As currently configured, it’s not a bad zoo. But it’s not a great one, either. There’s no “wow” at the Blank Park Zoo, and a zoo in a capital city should offer that.

The 112-acre Fort Des Moines Park, now county-owned but like the zoo, originally part of a tract of land used for the Fort Des Moines Army post, couldn’t be better suited as a site for expansion. With a pristine lake and already well populated with trees, it’s a natural setting that could make the facility more of a sanctuary than a zoo and eliminate some of the need for concrete cages – a laudable goal that has been all but ignored in the debate.

Conservationists and neighbors are adamant that the park’s natural qualities be preserved and rightly so. Zoo expansion, done correctly, doesn’t compromise the environmental integrity of the park area but can, in fact, enhance it because so many more people would be attracted to it. For all practical purposes, the vast Fort Des Moines Park is a neighborhood park used by only a few, and at 112 acres, that’s a luxury few neighborhoods enjoy.

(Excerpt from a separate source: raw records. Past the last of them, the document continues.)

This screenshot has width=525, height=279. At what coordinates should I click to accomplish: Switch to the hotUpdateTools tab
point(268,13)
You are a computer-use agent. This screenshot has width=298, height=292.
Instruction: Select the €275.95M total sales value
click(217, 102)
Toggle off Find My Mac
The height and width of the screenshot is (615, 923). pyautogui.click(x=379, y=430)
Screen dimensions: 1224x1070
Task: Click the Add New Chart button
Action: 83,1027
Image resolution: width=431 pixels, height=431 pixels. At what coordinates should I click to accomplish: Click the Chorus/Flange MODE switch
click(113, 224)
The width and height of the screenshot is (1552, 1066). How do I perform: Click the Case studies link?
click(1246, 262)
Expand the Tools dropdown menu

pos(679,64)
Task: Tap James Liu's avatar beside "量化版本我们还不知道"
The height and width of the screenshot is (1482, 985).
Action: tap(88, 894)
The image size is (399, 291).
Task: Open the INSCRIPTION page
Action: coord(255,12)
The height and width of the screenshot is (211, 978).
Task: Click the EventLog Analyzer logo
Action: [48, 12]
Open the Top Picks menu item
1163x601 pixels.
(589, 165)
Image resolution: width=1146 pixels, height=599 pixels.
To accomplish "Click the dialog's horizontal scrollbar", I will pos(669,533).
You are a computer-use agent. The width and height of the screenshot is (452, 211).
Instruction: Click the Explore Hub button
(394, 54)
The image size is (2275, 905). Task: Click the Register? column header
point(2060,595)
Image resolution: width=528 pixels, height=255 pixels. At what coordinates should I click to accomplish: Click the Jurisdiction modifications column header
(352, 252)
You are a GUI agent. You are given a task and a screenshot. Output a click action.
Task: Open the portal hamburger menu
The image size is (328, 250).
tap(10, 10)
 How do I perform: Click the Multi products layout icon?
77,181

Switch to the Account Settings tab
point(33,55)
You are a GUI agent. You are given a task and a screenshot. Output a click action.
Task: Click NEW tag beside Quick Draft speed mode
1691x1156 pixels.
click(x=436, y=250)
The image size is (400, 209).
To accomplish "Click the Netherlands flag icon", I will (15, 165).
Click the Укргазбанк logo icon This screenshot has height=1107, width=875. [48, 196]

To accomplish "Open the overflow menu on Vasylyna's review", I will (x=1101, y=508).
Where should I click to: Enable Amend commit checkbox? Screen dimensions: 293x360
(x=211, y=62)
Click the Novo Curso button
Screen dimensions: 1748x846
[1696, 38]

In the past, the Conservation Board hasn’t appeared to be particularly interested in compromising with zoo officials, which makes input from business leaders who support zoo expansion critical to the project’s success. Whether the expansion plan moves forward on the South Side will be decided at the two Conservation Board meetings (Jan. 10 and Feb. 14, both starting at 6:30 p.m. in the Polk County Administration Building, 111 Court Ave.).

The Conservation Board’s decision shouldn’t be based only on input only from the well-networked conservationist and environmental lobby. The time to speak up is now.